60. Enrolled proposals.
Except as provided in sub. (2)
, immediately after the passage of any bill, or the adoption of and concurrence in any joint resolution amending the constitution, and in the case of a bill, before it is presented to the governor for approval, the legislative reference bureau shall prepare the number of enrolled copies of the proposal requested by the chief clerk of the house in which the proposal originated. One copy shall be used as the enrolled bill that is presented to the governor or the enrolled resolution that is deposited with the secretary of state. Four copies of the enrolled bill or resolution shall be delivered to the secretary of state. A sufficient number of copies of the enrolled bill or enrolled resolution shall be delivered to the revisor of statutes.
(2) Whenever the legislative reference bureau determines that the text of a proposal passed by the legislature cannot be properly enrolled because of unreconciled conflicts in adopted amendments, the bureau shall report the problem to the committee on organization of the house in which the proposal originated.
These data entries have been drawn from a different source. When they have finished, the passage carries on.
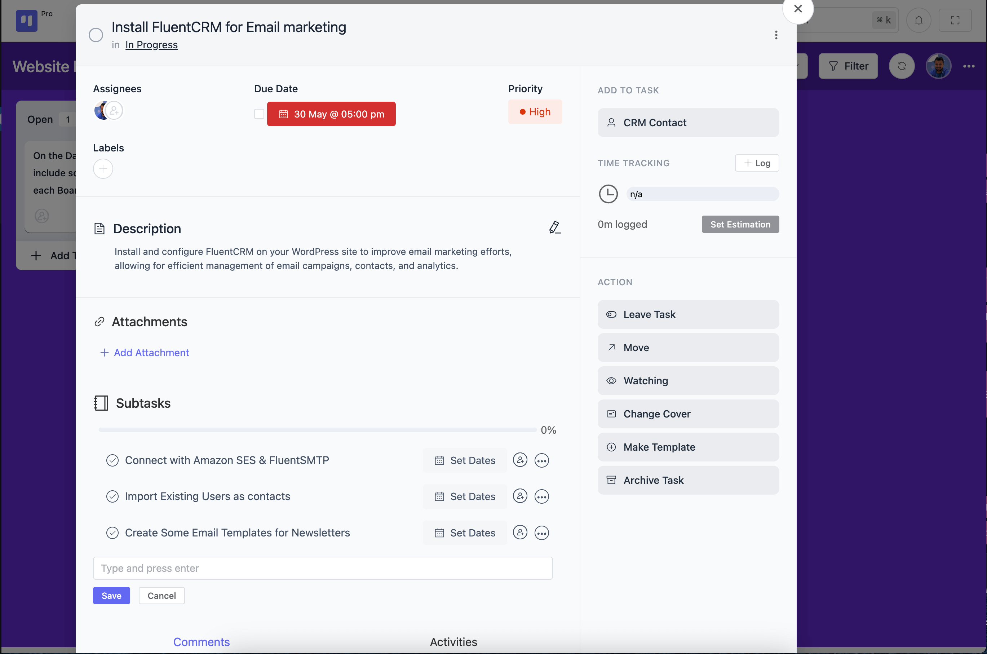
Task: Expand the three-dot menu on Connect subtask
Action: click(x=542, y=460)

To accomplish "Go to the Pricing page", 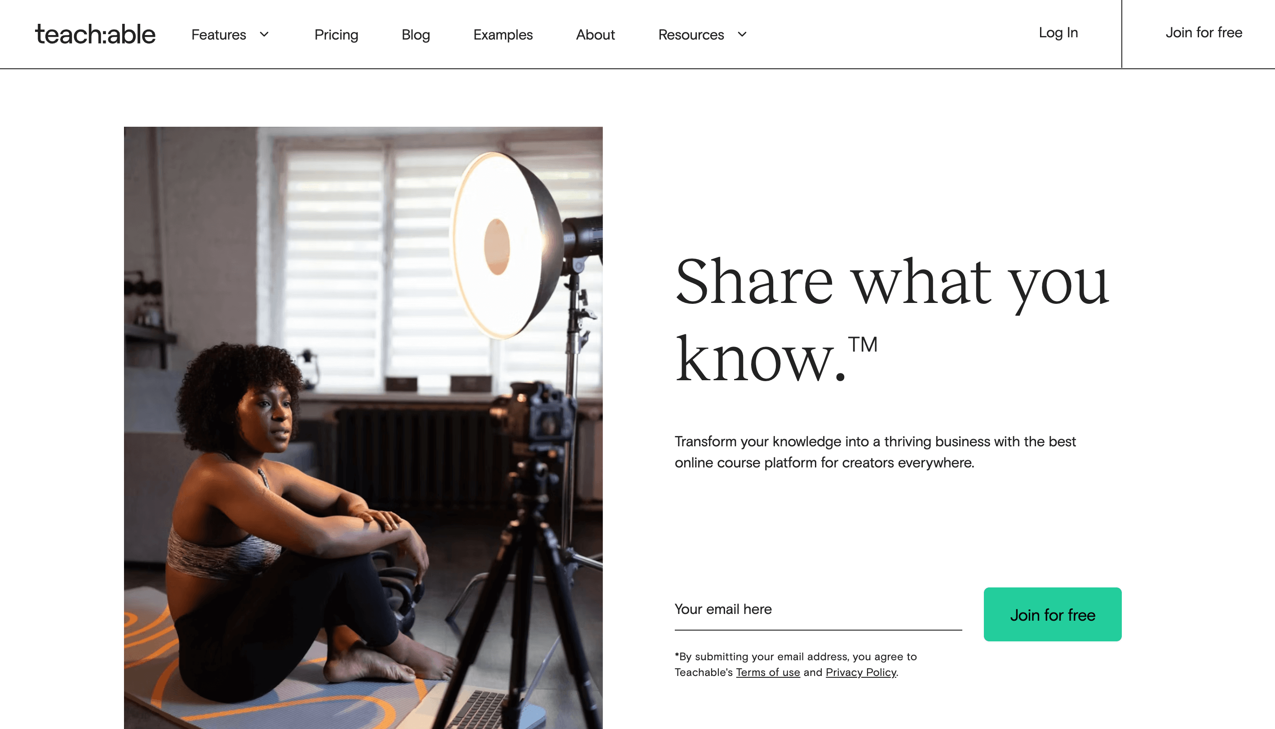I will point(336,35).
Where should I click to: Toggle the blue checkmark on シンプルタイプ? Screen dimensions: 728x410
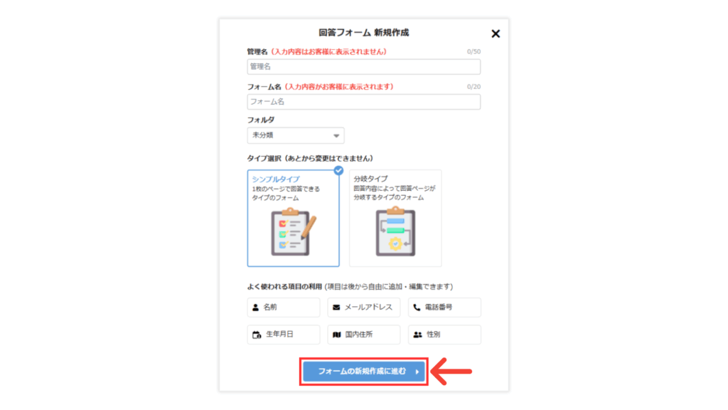tap(338, 171)
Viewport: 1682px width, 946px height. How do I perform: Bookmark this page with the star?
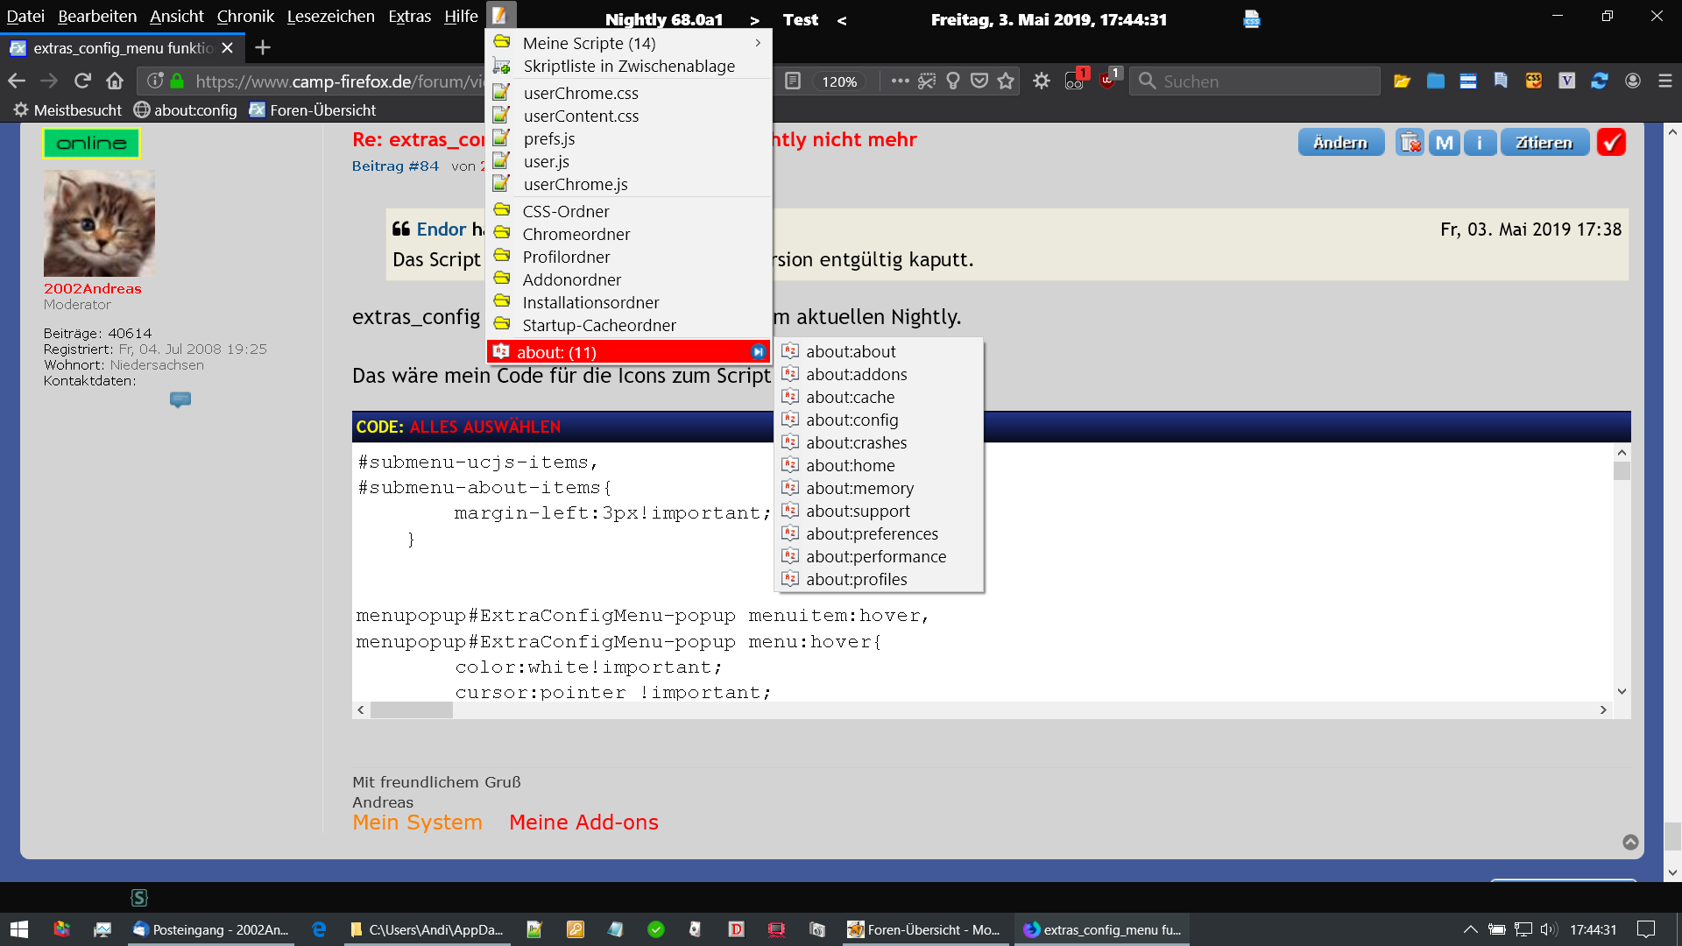pos(1006,81)
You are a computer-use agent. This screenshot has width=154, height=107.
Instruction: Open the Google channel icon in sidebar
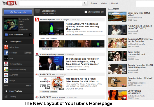pos(6,81)
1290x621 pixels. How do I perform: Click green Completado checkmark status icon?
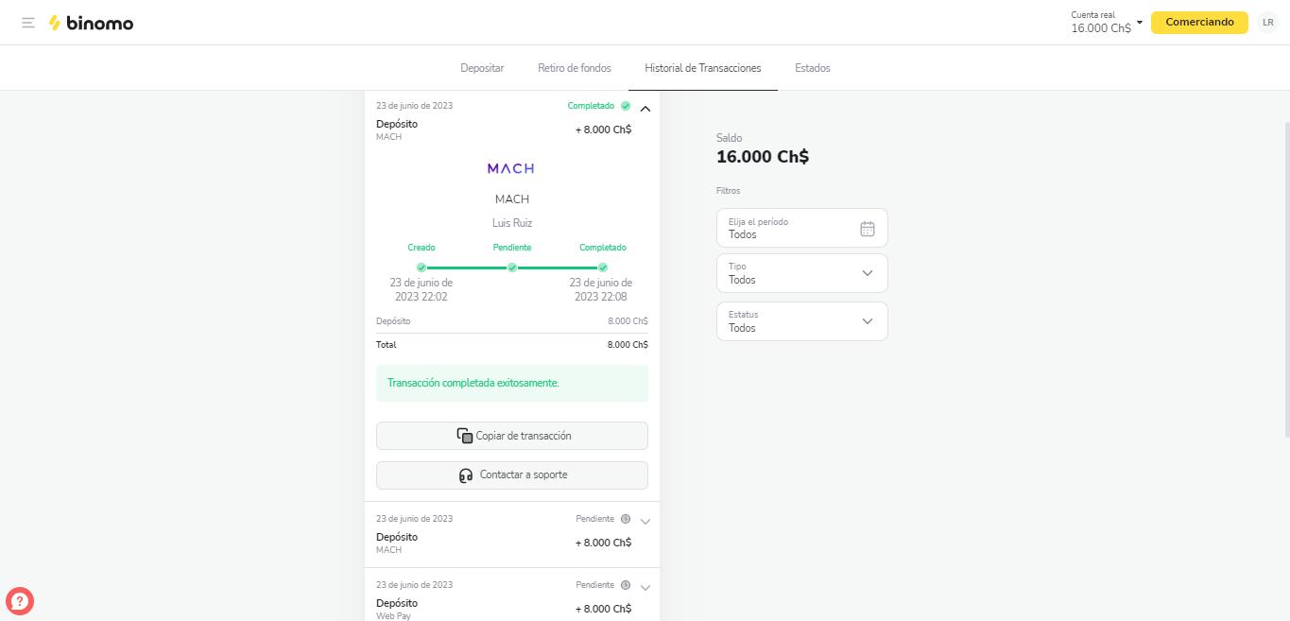point(626,106)
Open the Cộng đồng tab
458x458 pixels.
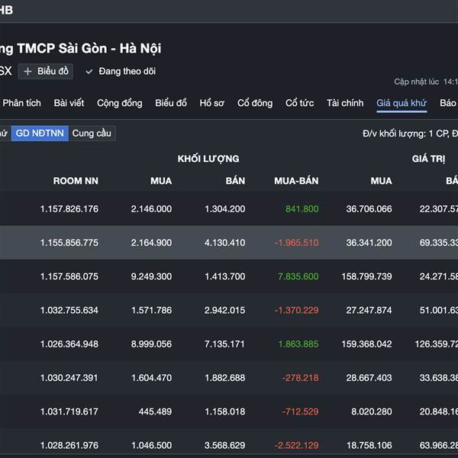coord(119,103)

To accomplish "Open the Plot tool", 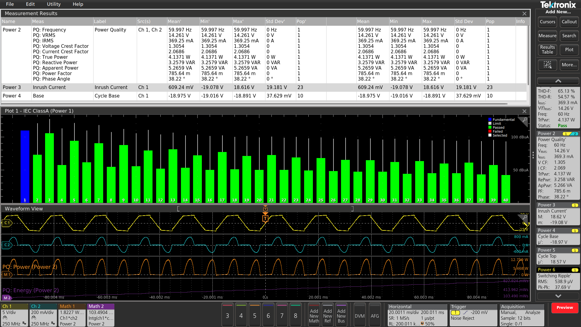I will point(569,49).
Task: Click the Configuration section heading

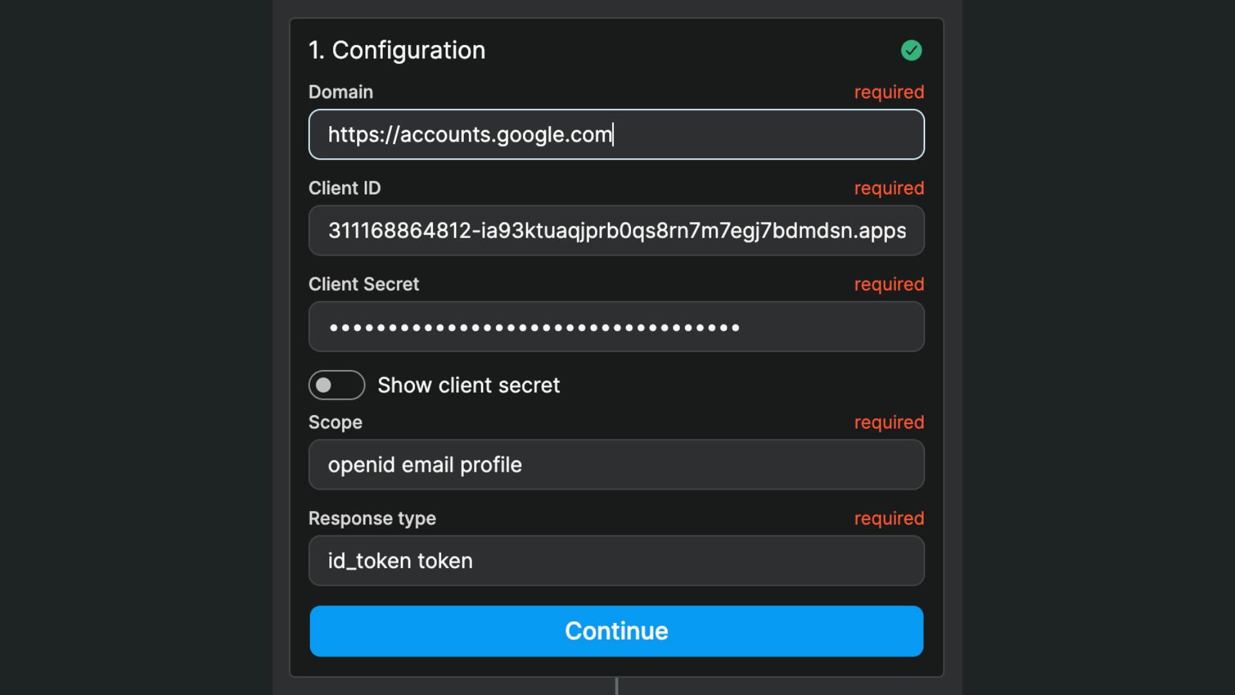Action: click(x=397, y=50)

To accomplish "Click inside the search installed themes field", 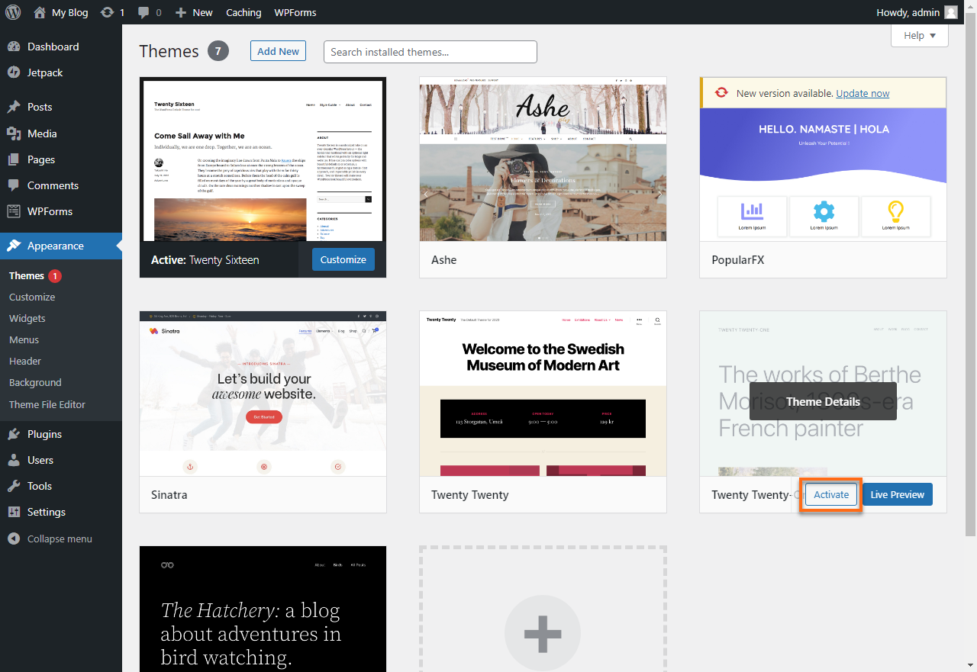I will click(x=430, y=52).
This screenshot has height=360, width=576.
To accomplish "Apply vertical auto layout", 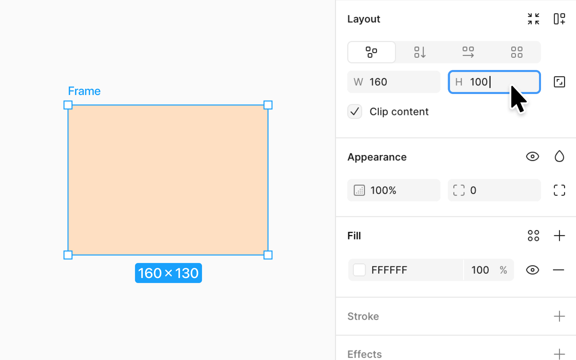I will [420, 52].
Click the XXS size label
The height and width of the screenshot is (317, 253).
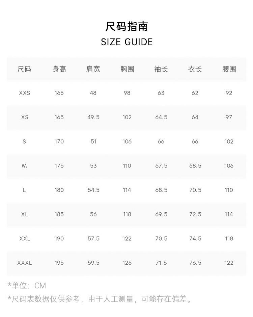click(24, 93)
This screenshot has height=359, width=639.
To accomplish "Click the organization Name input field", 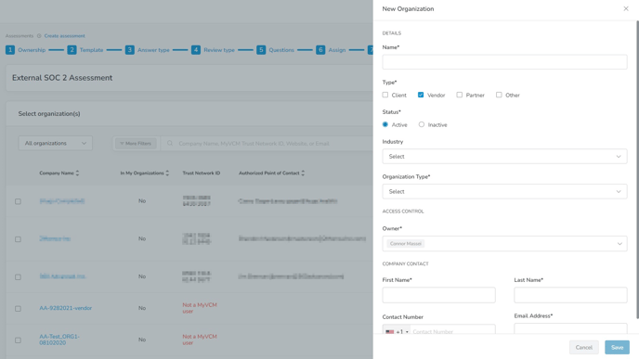I will tap(504, 62).
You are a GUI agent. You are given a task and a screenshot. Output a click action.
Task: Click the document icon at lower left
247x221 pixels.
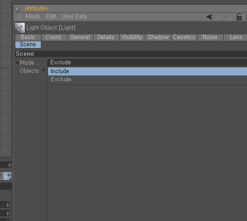[x=7, y=176]
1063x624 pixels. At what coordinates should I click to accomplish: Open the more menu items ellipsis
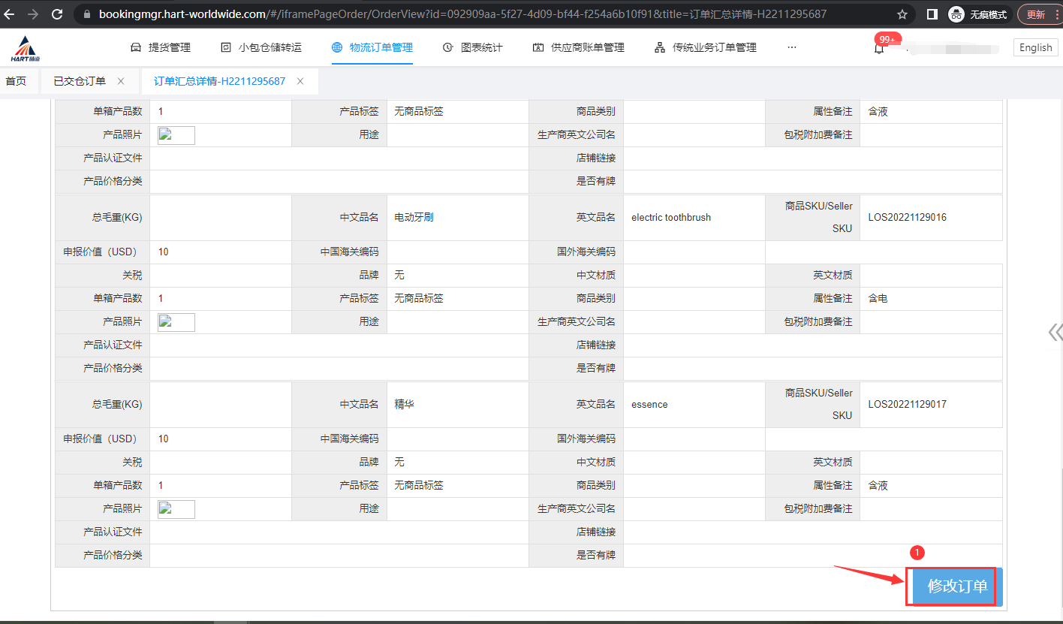tap(791, 47)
If the committee on organization concurs with that determination, the committee shall introduce a joint resolution recalling the proposal for further legislative action and the bureau may not enroll the proposal until the legislature acts on the joint resolution recalling the proposal.
REPRODUCTION OF PROPOSALS
62. Number of copies.
The joint committee on legislative organization may determine the number of copies of each proposal and amendments thereto to be reproduced on a routine basis unless otherwise provided by joint resolution.
(2) Additional copies of a legislative proposal may be procured by the house in which the proposal originated, as provided in the rules of the house or upon authorization by the committee on organization or chief clerk of that house.
63. Reproduction of engrossed proposals and amendments.
Upon the finding by the chief clerk of either house that a proposal or major amendment thereto has been amended in the house of origin to a considerable degree, the chief clerk may instruct the legislative reference bureau to prepare and have reproduced an engrossed copy of the proposal or amendment. In preparing engrossed copy for a proposal the legislative reference bureau shall, if time permits, provide it with a revised analysis. Upon receipt from the legislative reference bureau of the engrossed copy, the chief clerk shall enter that fact in the history file for the proposal. Any subsequent amendments to a proposal ordered reproduced with all adopted amendments engrossed therein shall be drafted to the reproduced engrossed text.